Zoltan Zigedy responds to Sam Webb (from 2009)

Reposted from:

It’s a curious thing about revisionism: once it takes root, it continues unabated - inexorably towards further compromise and dilution - even in the face of stubborn, contrary facts. This was the case with Earl Browder who devised a new “Communist” strategy in the midst of an all-class war against fascism, a strategy that he doggedly and dogmatically clung to even when alarming signs of a new ruling class offensive were apparent to all at the end of World War II.

 Similarly, Sam Webb has dug his heels in, defending and even expanding, his class-compromising views on the path that Communists should take. Maybe its now time to anoint this path with its own name: Webbism.

 Webb sees the Obama election, as Browder saw the World War II anti-fascist alliance, as a historic marker, a qualitative turning point. “It constituted”, he maintains, “a serious setback for neoliberalism in both its conservative and liberal skin.” It did nothing of the sort.
 Webb confuses, willingly or not, a rejection of Bush’s rule on the part of the US electorate with a sea change in the dominant ideology. Given that both Parties have thoroughly absorbed the basics of neo-liberalism – free markets, the primacy of the private sector, and minimal regulation – the notion that a regime change counts as “a serious setback” for the reigning ideology is pure fantasy. Certainly Obama’s election creates more favorable conditions for waging a concerted struggle against neo-liberalism. But Webb doesn’t want to lead or even join that struggle. With nearly a decade of railing against the rule of the “ultra-right”, Webb treads water when the tide begins to turn, clinging to the leaky vessels of the Democratic Party and mainstream trade union leadership. He is content to not only defer to their course, but defend that course against any more challenging alternative.

 “The notion of the capitalist class on the one side and the working class on the other may sound ‘radical’,” he asserts, “but it is neither Marxist, nor found in life and politics.” This surprising remark stands glaringly at odds with the words of the first Marxists, Karl Marx and Frederick Engels, who wrote in the opening to the Communist Manifesto: “Freeman and slave, lord and serf, guildmaster and journeyman, in a word, oppressor and oppressed, stood in a constant opposition to one another… Our epoch, the epoch of the bourgeoisie possesses, however, this distinctive feature: It has simplified the class antagonisms. Society as a whole is more and more splitting up into two great hostile camps, into two great classes directly facing each other – bourgeoisie and proletariat.” This is the Marxism of the Communist tradition, but not the “Marxism” of Sam Webb.
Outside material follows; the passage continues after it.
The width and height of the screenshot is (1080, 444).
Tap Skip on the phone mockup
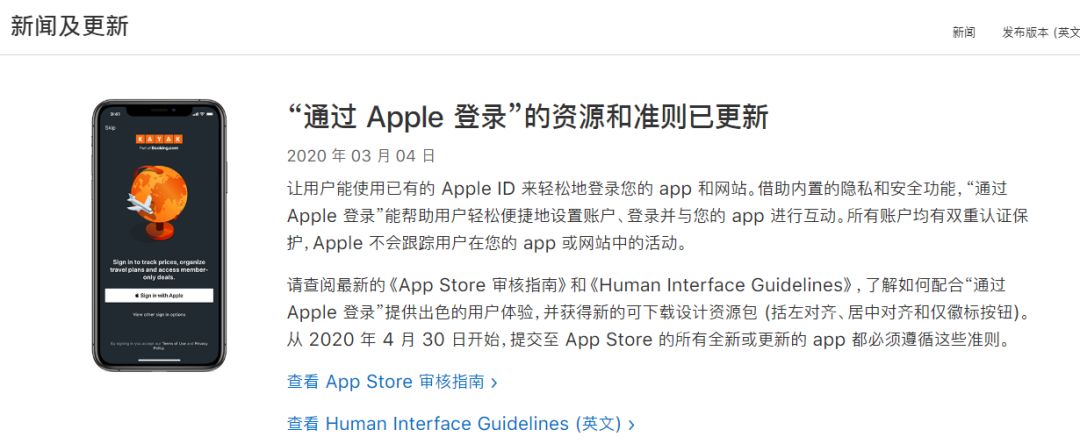[x=110, y=128]
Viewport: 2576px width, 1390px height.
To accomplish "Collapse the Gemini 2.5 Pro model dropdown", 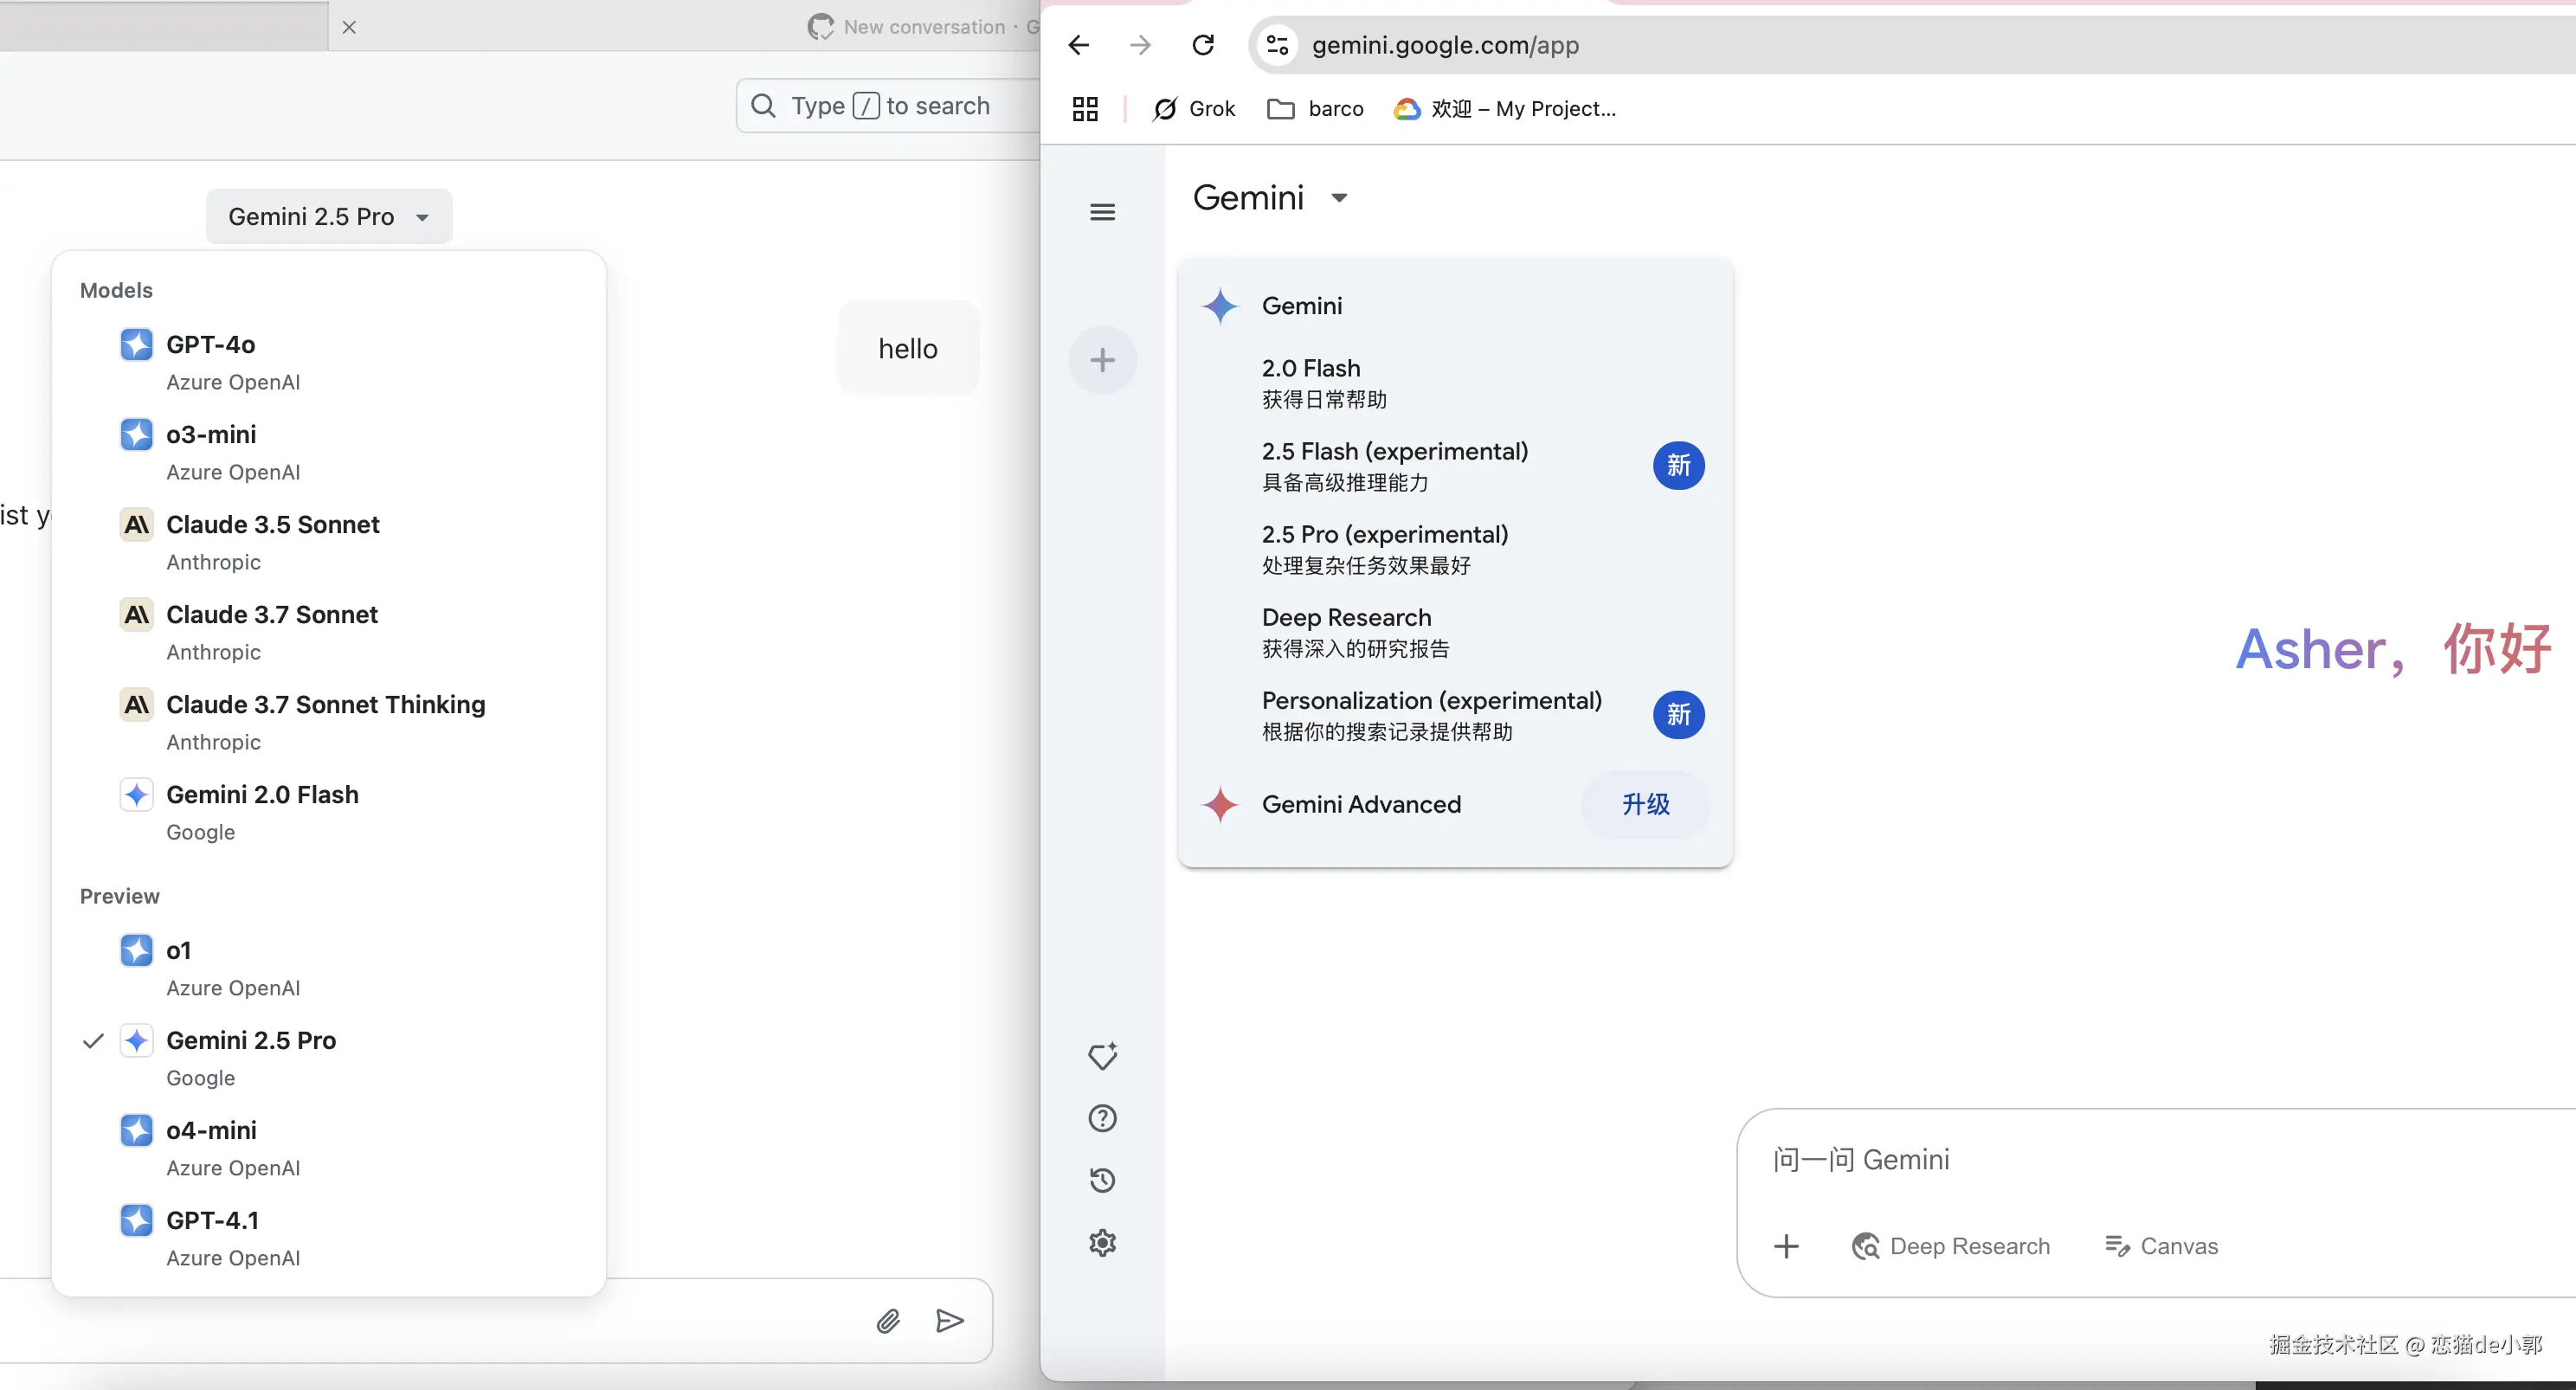I will [328, 216].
 Webb’s quotes of Lenin’s work are telling. He attempts to bolster his argument for collaborating uncritically with capitalist forces by noting that Lenin urged the exploitation of differences within the ruling class and the necessity of compromise with allies: “to refuse beforehand to maneuver, to utilize the conflict of interests (even though only temporary) among one's enemies, to refuse to temporize and compromise with possible (even though transitory, unstable, vacillating and conditional) allies - is this not ridiculous in the extreme?” It is important to distinguish between exploiting differences between enemies and compromising with allies – a distinction that Webb seems not to grasp. Monopoly capital and its henchmen are not allies, but enemies. The progressive wing of the Democratic Party (those who support single-payer, oppose the war, etc), most African-American leaders, some small business groups, etc. are potential allies, “though transitory, unstable, vacillating and conditional”.

Webb fails to reveal the target of Lenin’s polemic in this quote from “Left-Wing Communism, an Infantile Disorder: it is not principled Communists who recognize “the absolute necessity of a separate, independent, strictly class party”, as Lenin wrote, but those who refuse to work in “reactionary” trade unions or participate in parliamentary activities.

Lenin closes his pamphlet with the following emphatic statement: “The immediate task that confronts the class-conscious vanguard of the international labour movement, i.e., the Communist Parties… is to lead the broad masses (now, for the most part, slumbering, apathetic, hidebound, inert and dormant) to their new position, or, rather, to be able to lead not only their own party, but also these masses in their approach, their transition to the new position.”[Lenin’s emphasis].

In the context of warning about left-wing excesses, Lenin, calculatedly and deliberately, reminds the reader of “the first historic task” of Communist Parties. Sam Webb, willfully or inadvertently, retreats from this imperative, consigning a subordinate role to the CPUSA, a role of subservience and apology for the lesser of two evils.